AFP PHOTO / FREDERICK FLORIN

AB’nin “İyi” Teröristleri

Ankara'nın 50 yıllık AB macerasında genel-geçer hale gelmiş paradigmayı yıkarak, çıkar odaklı rasyonel bir ilişki kurmaya çalışması statükonun devamını arzulayan Brüksel'deki karar vericileri rahatsız etmektedir.

Avrupa’daki PKK saldırıları 2014’teki Kobani kriziyle birlikte ciddi bir ivme yakalamış ve birçok ülkede saldırılar hızla artış göstermeye başlamıştır. Bu saldırılar özellikle Türk vatandaşlarını, sivil toplum örgütlerini ve camileri hedef alırken, yetkililerin şiddete başvurmaktan çekinmeyen terör örgütü üyelerine karşı isteksizliği dikkatlerden kaçmamıştır. Avrupa’da örgütlü bir yapıya ve önemli gelir kaynaklarına sahip olan PKK’nın hâlihazırda faaliyet gösteren haber ajansları, TV kanalları, radyo ve gazeteleri, süreli yayınları ve yayın evleri bulunmaktadır. Batılı ülkeler ise PKK’yı terör örgütü olarak tanımış olmalarına rağmen örgütün faaliyetlerine engel olmak bir yana, zaman zaman bu faaliyetlere ‘liberal değerler’ şemsiyesi altında destek vermektedirler. Özellikle son dönemde PKK’nın saldırılarının artarak ciddi mağduriyetler ortaya çıkarmasına rağmen, Avrupalı yetkililerin sessizlikleri ve PKK’ya karşı ciddi adımlar atmamaları Türkiye ve Avrupa arasında ciddi bir sorun haline gelmiştir.
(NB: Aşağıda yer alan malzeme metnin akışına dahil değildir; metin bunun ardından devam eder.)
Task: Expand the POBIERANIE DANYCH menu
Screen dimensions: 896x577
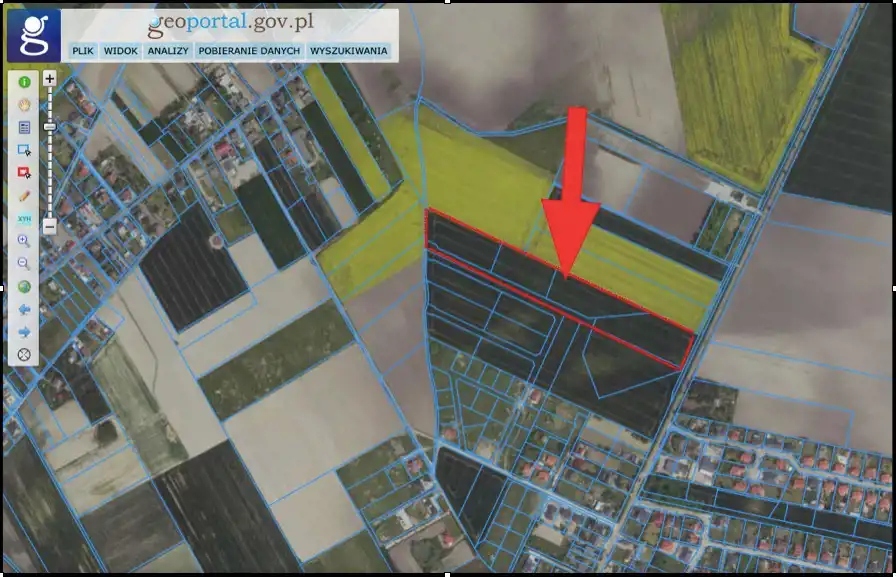Action: [x=248, y=51]
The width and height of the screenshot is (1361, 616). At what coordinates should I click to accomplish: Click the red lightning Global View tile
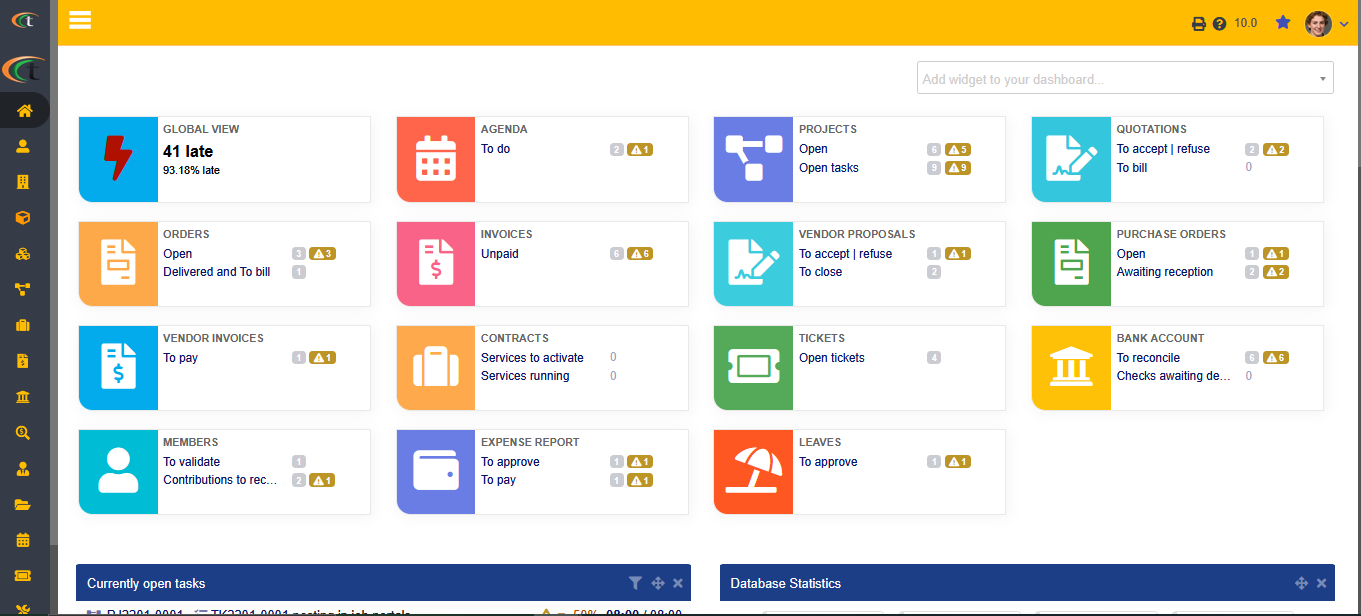pyautogui.click(x=118, y=159)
PKK sergisinin Avrupa Parlamentosu koridorlarında açılmasına izin verilmesi ve örgüt üyelerinin çeşitli şehirlerin turistlik bölgelerinde kurdukları propaganda çadırlarının engellenmemesi hafızalarda tazeliğini korurken, Fransa’da terör örgütünün propagandasını yaptığı gerekçesiyle kapatılan Newroz TV’nin yeniden açılma kararı ve AB’nin Genişlemeden Sorumlu Üyesi Johannes Hahn’ın haklarında yakalama kararı bulunan milletvekilleriyle bir araya gelmesi gibi birçok olay Türkiye’de AB’nin terörle mücadele konusundaki ciddiyetinin sorgulanmasına sebep olmuştur.

Avrupalı ülkelerin bu tavırlarına paralel bir şekilde terör örgütü PKK’nın saldırıları ise günden güne ciddi artış göstermiştir. Bölücü terör örgütü sempatizanları özellikle Ekim ayının son haftası ile Kasım ayının ilk haftasında birçok Avrupa ülkesinde birbirine benzer saldırılar gerçekleştirmiştir. Giriştikleri propaganda faaliyetleriyle de medya ve kamuoyunun dikkatini Türkiye’de terör örgütüne yönelik yapılan operasyonlara çekmeye çalışmışlardır. Ekim ayının son haftasında Almanya’da Avrupalı Türk Demokratlar Birliği’nin şubelerine saldırılar gerçekleştirilirken, Kasım ayında saldırıların mahiyeti çok daha genişlemiş ve İsveç, Birleşik Krallık, Fransa, Avusturya gibi ülkelerde de benzer saldırılar gerçekleştirilmiştir. Tüm bu saldırılarda yetkili makamların ve güvenlik güçlerinin olayları engellemedeki başarısızlığı, hatta isteksizliği ise dikkatlerden kaçmamıştır.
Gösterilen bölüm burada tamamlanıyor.